Canone Rai per chi ha utenza elettrica

di Stefania Russo 1

Per cercare di combattere l'evasione del canone Rai, il ministro per lo Sviluppo Economico, Paolo Romani, ha formulato una proposta..

Per cercare di combattere l’evasione del canone Rai, il ministro per lo Sviluppo Economico, Paolo Romani, ha formulato una proposta alquanto singolare e bizzarra, ossia imporre il pagamento del canone televisivo a tutti coloro che pagano la corrente elettrica, quasi a dire che chi ha una presa di corrente di sicuro ci attaccherà anche il televisore.

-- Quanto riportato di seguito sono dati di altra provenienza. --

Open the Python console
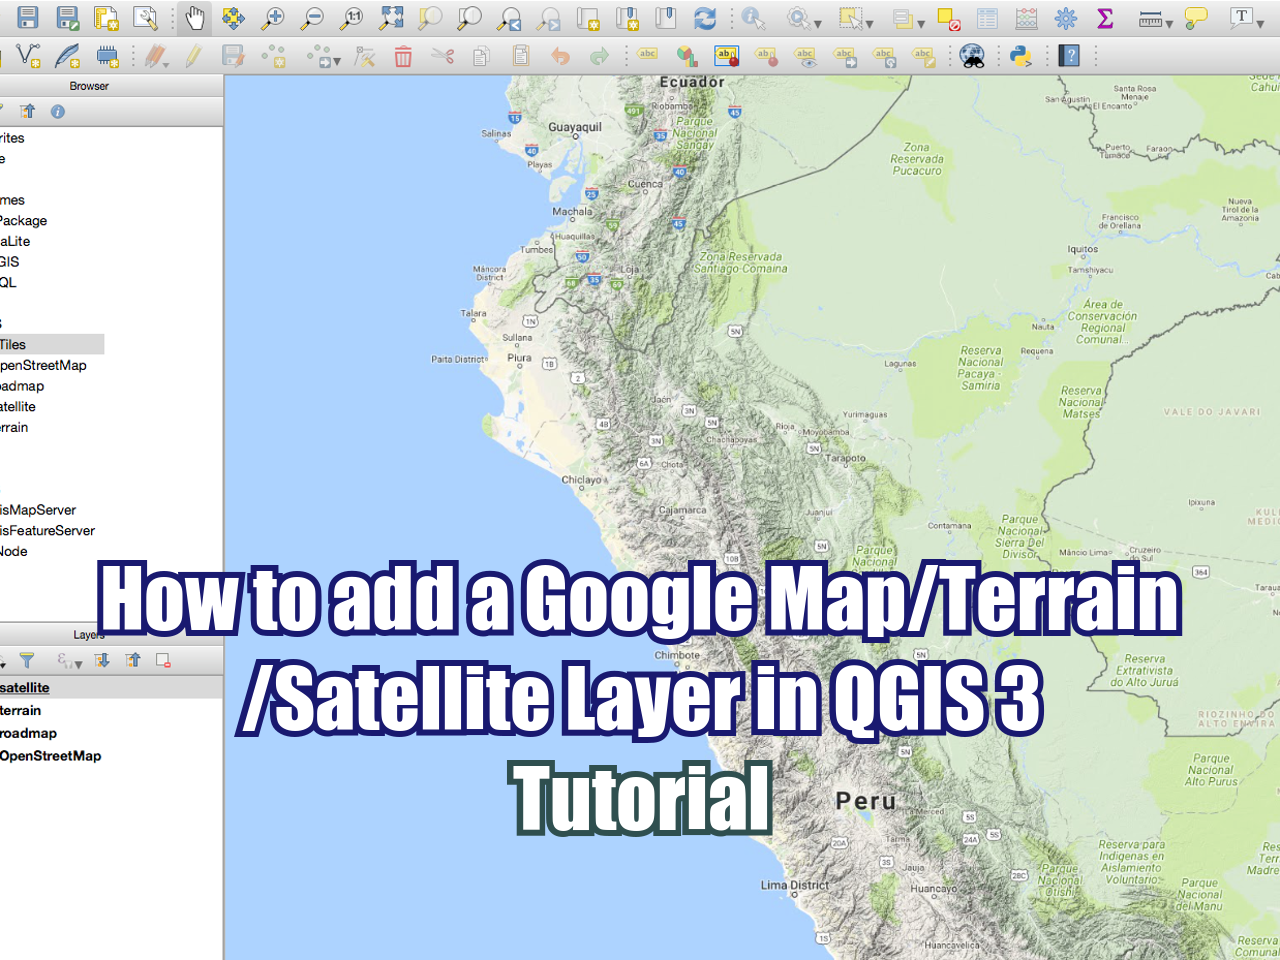 click(1022, 57)
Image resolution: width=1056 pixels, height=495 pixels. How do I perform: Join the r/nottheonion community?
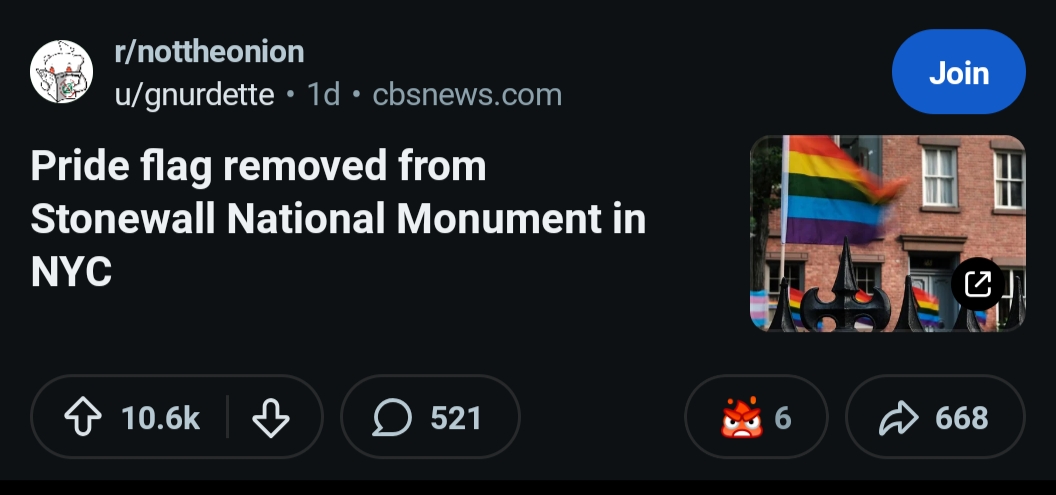tap(958, 72)
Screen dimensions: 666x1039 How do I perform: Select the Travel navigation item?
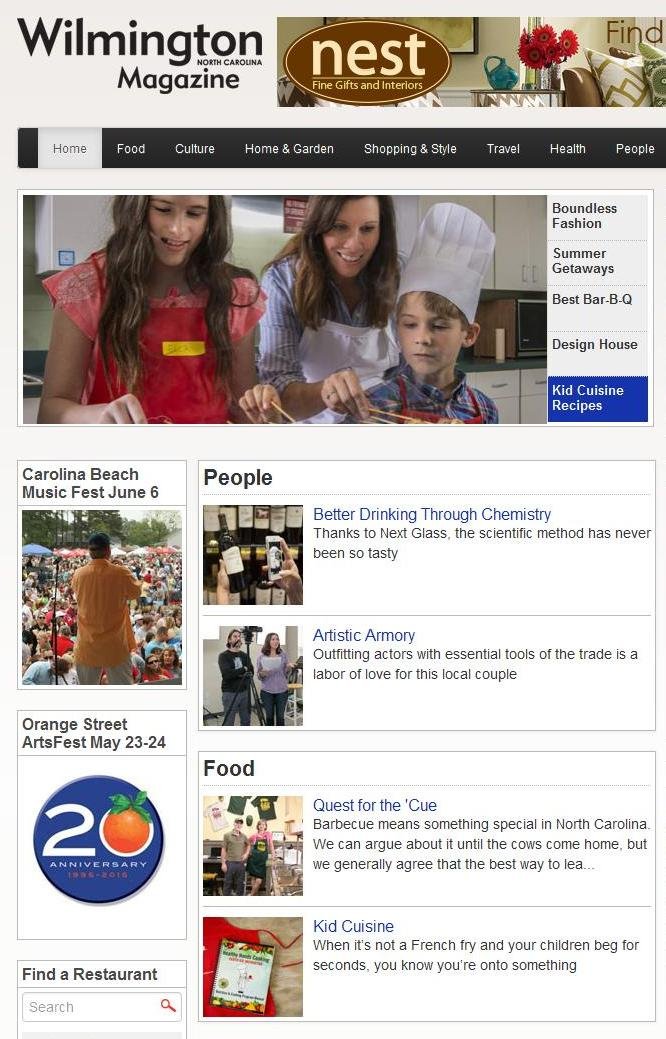[503, 148]
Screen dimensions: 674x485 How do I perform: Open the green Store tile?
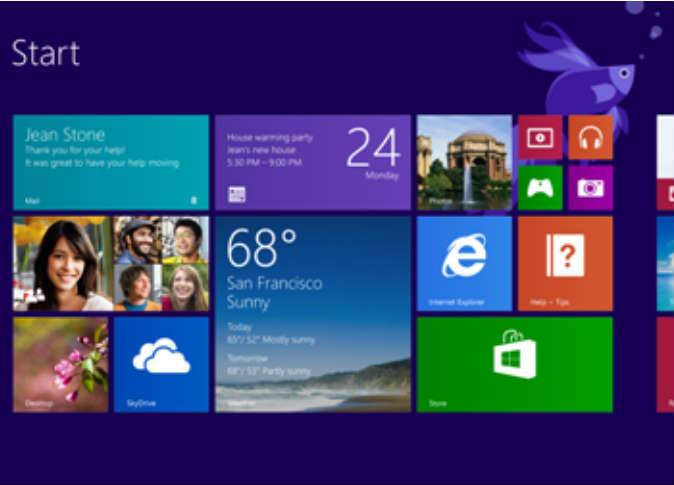point(514,365)
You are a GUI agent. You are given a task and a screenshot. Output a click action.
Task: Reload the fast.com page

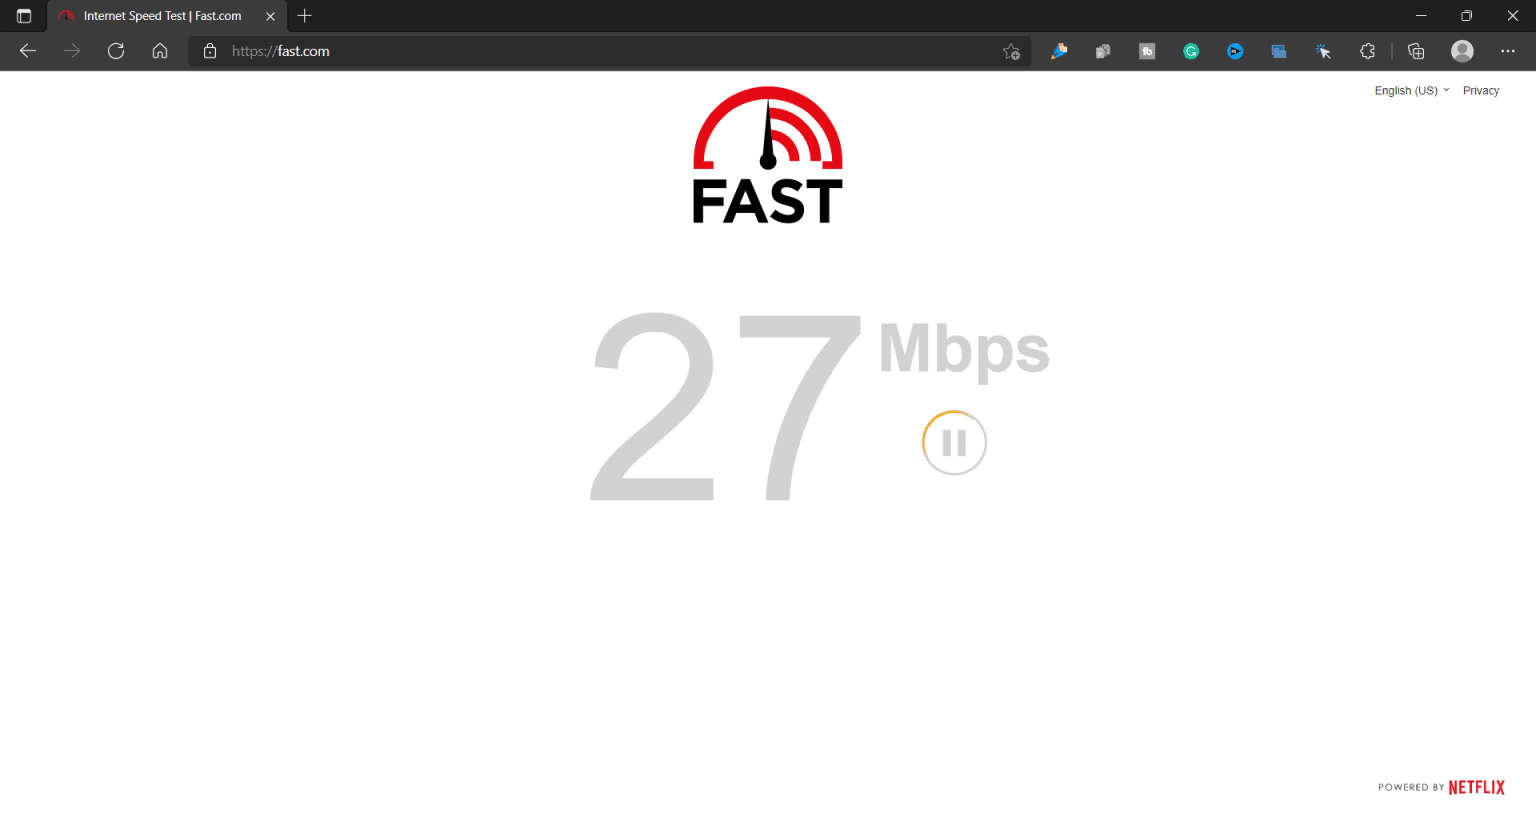point(116,51)
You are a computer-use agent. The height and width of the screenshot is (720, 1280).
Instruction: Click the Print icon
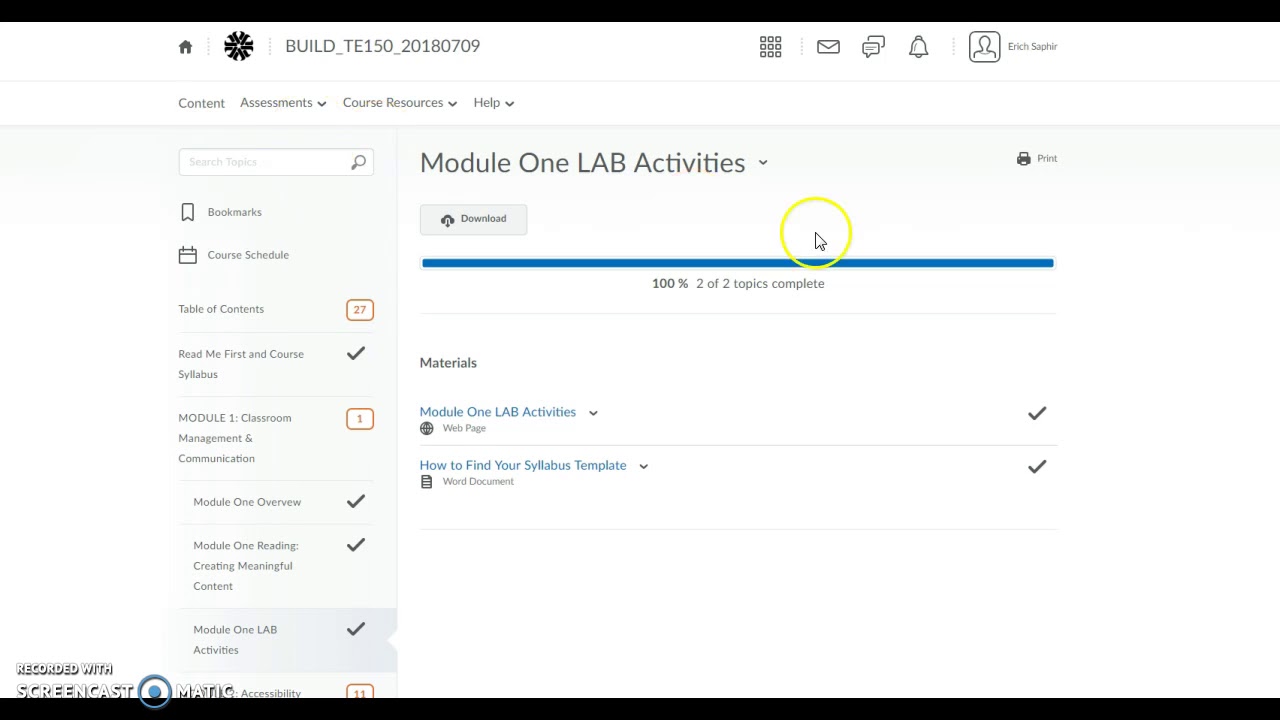pos(1023,158)
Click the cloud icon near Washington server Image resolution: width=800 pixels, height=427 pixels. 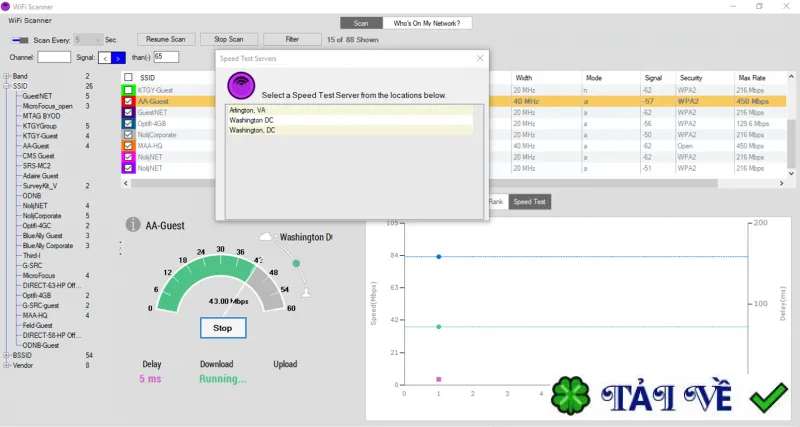pos(266,237)
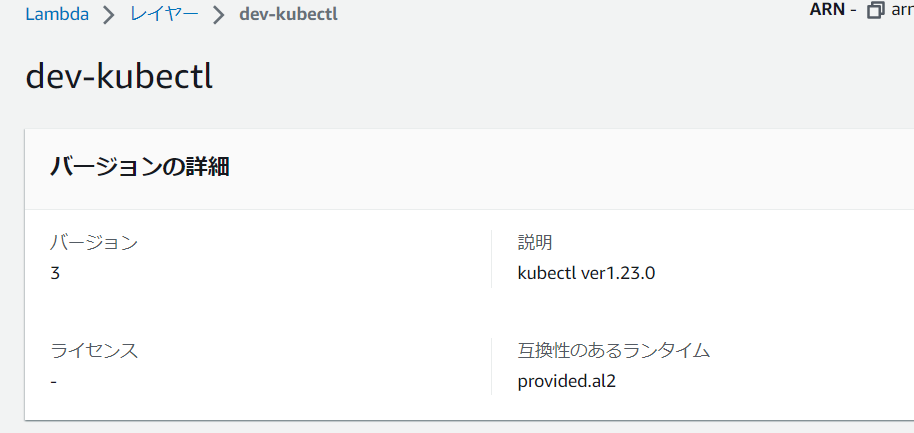The height and width of the screenshot is (433, 914).
Task: Click the バージョンの詳細 panel header
Action: coord(140,167)
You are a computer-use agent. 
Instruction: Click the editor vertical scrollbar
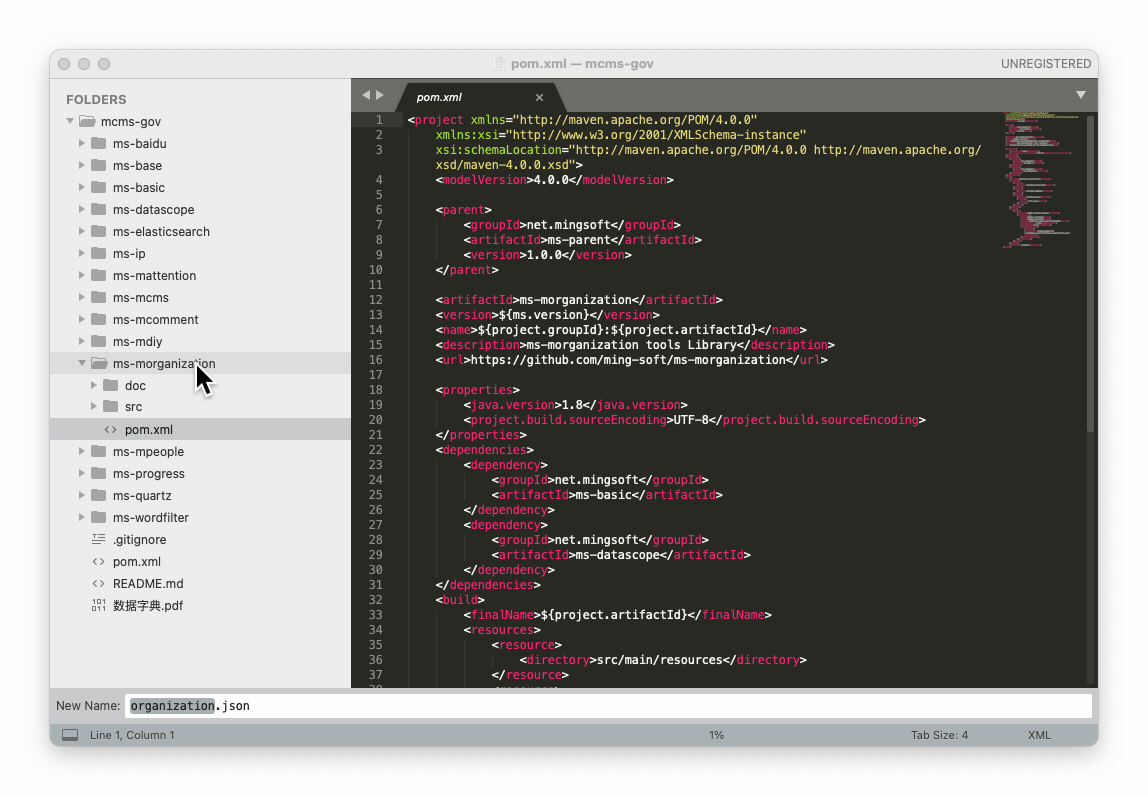pyautogui.click(x=1091, y=270)
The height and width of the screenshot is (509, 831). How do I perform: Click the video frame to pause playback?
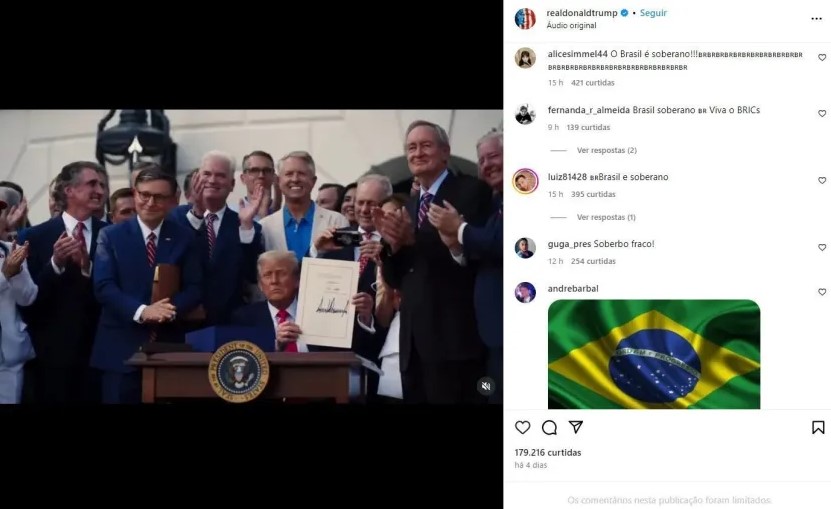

Senza dubbio se l’idea del ministro dovesse diventare legge i pagamenti lieviterebbero notevolmente, non solo perché sarebbe più semplice andare a scovare gli evasori e perché gli utenti titolari di un utenza per la corrente elettrica sono decisamente più numerosi degli abbonati Rai, ma anche e soprattutto perchè in questo caso dovrebbero pagare il canone proprio tutti, non solo famiglie ma anche negozi, uffici, ecc.


Ma chi realmente non possiede un televisore deve pagare solo perché utilizza la corrente elettrica? La risposta e no, e sorge spontaneo dire per fortuna visto che non si sa ancora per quale motivo continuiamo ad essere l’unico paese che paga la Tv statale. Il problema è che non è ancora stato individuato il modo attraverso cui non pagare il canone pur possedendo un utenza elettrica.

La strada dell’autocertificazione è già stata esclusa perché renderebbe impossibili i controlli. L’ipotesi più accreditata è quella del ricorso al complicato meccanismo dello sganciamento dalla rete Rai già in uso, in forza del quale il soggetto, tramite vaglia postale, deve pagare 5,16 euro allo sportello abbonamento dell’Agenzia delle Entrate. Nella causale bisogna indicare l’intenzione di suggellare il televisore indicando anche il numero dell’abbonamento, bisogna poi compilare l’apposita cartolina e spedirla allegando la ricevuta del versamento postale. A questo punto l’Agenzia delle Entrate chiederà all’utente di indicare marca e modello del televisore, dopodiché, una volta fornita la risposta, l’utente potrà smettere di pagare il canone. Probabilmente verrà inviato un controllo tramite funzionario Sat o Guardia di Finanza, anche se in questo caso è previsto che il controllo avvenga su appuntamento.

In ogni caso, anche se dovesse essere scelta questa procedura, resta il problema di chi la televisione non l’ha mai avuta.

Commenti (1)

  1. Ma oramai nell’era del digitale terrestre non sarebbe più logico attivare la visione dei canali rai tramite tessera e pagamento del canone? Chi non paga non vede.